# Sumitomo HTR Z II Opinions



## Falco21 (May 11, 2010)

Went out to my car a couple days ago and noticed the driver's side front tire is getting flat and the passenger side had very little tread left. I figured since my car was out of commission with my starting issues, this would be a perfect time to order some new meat. I got a great deal on 2 245/45/17 Sumitomo HTR Z II tires. Anybody had experiences with these? I read quite a lot of good reviews on the other forum, but wanted some opinions here. Also, how do they look on our cars?
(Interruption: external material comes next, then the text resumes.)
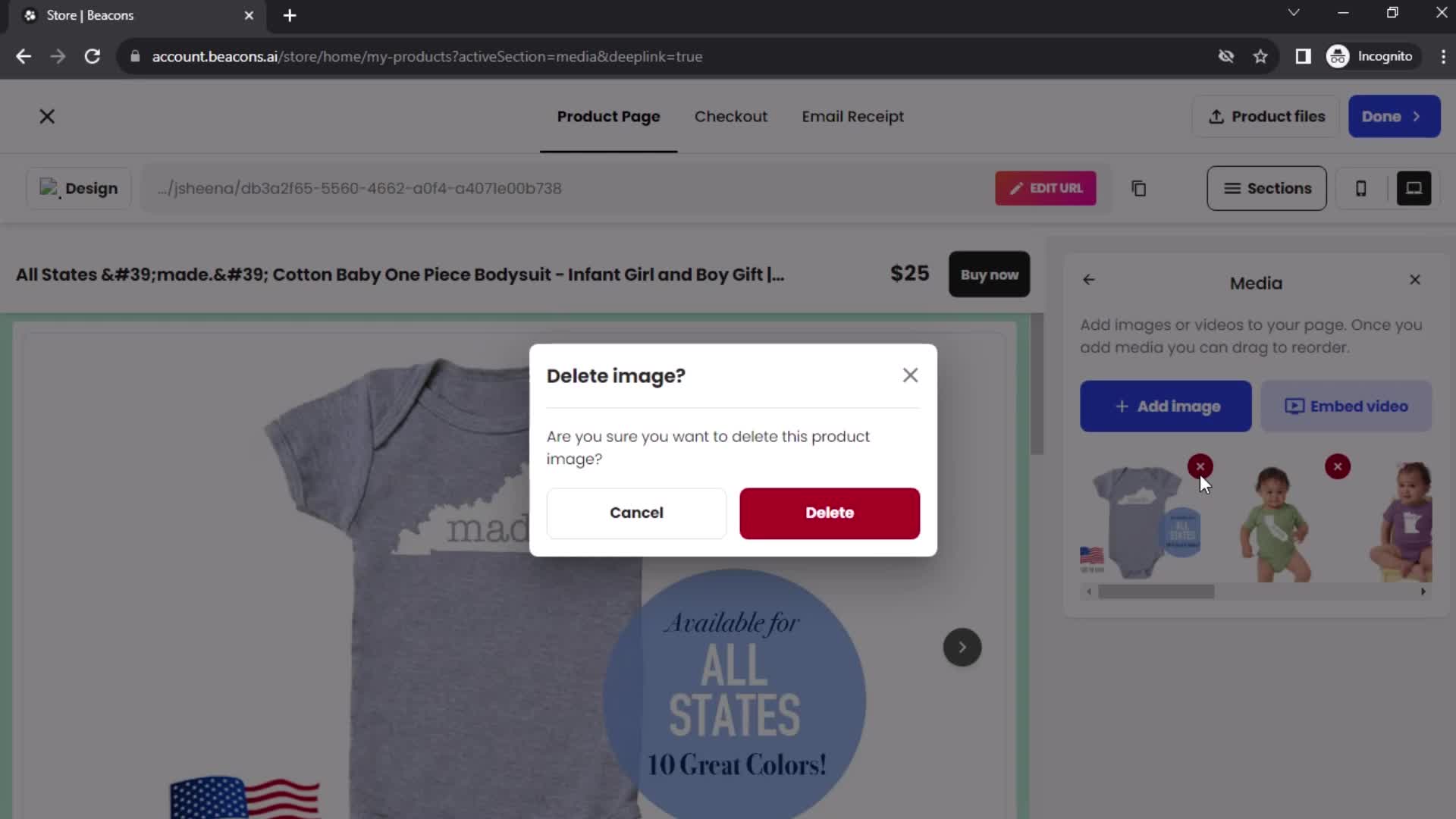Click the back arrow in Media panel
1456x819 pixels.
(x=1090, y=279)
Also, I live in Miami, so dry traction is a major part of buying tires. Wet is not as much of an issue, considering I don't really drive in the rain.


----------



## SpdKilz (Nov 27, 2009)

I'm running them on the rear of my car. And dry traction isn't the best with them. And the wear somewhat quick. Mine lasted about a year on the rear


----------



## o'doyle (Sep 26, 2010)

Ran them in an 275 40 18 on my 2002 Z28 and liked them!! 

Recently had them (2) 275 40 18's on the back of my GTO but had to remove due to rubbing issues so not a lot of driving time..
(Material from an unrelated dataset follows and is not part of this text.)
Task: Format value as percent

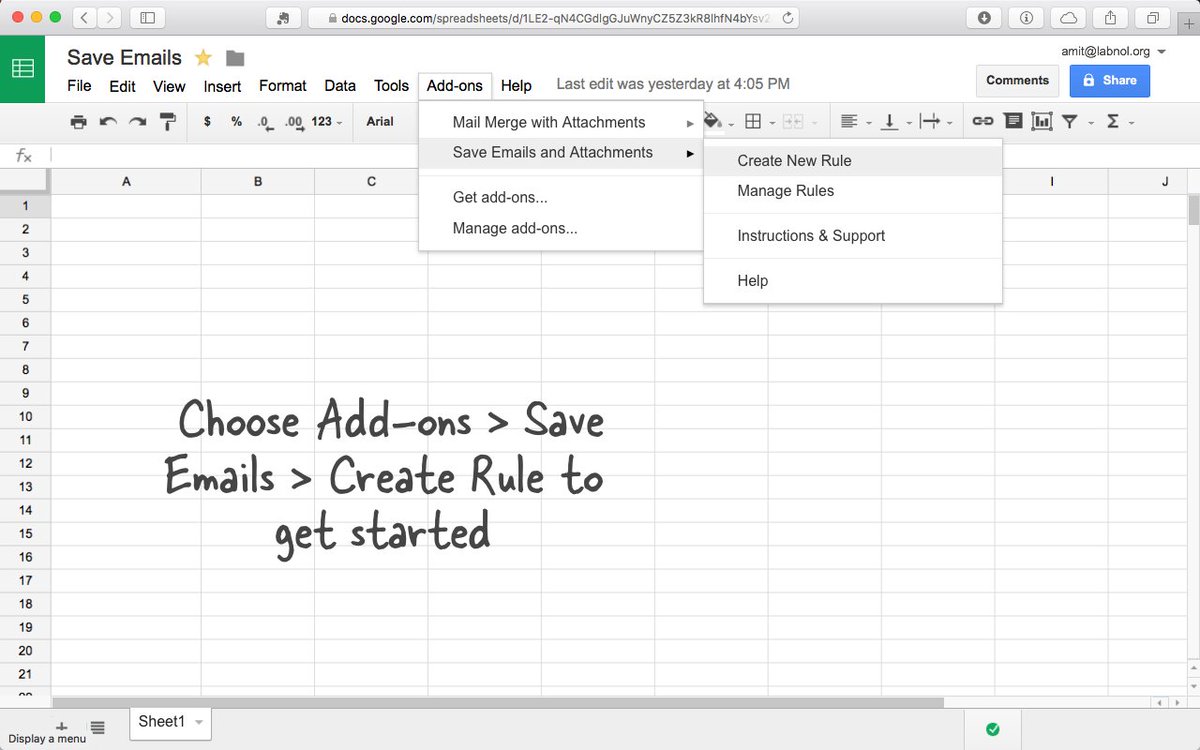Action: point(236,120)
If you get a good deal on them, go for it. On the front they'll be fine IMO..


----------



## Falco21 (May 11, 2010)

Just had them installed on the front. So far so good!! They seem to grip very well and the ride feels so much smoother! I will see how they hold up in the long run, but for now, $200 shipped to the door for 2 tires seems pretty damn good to me!


----------



## o'doyle (Sep 26, 2010)

Falco21 said:


> $200 shipped to the door for 2 tires seems pretty damn good to me!


Sounds like a GREAT price.. pm me details if you can..


----------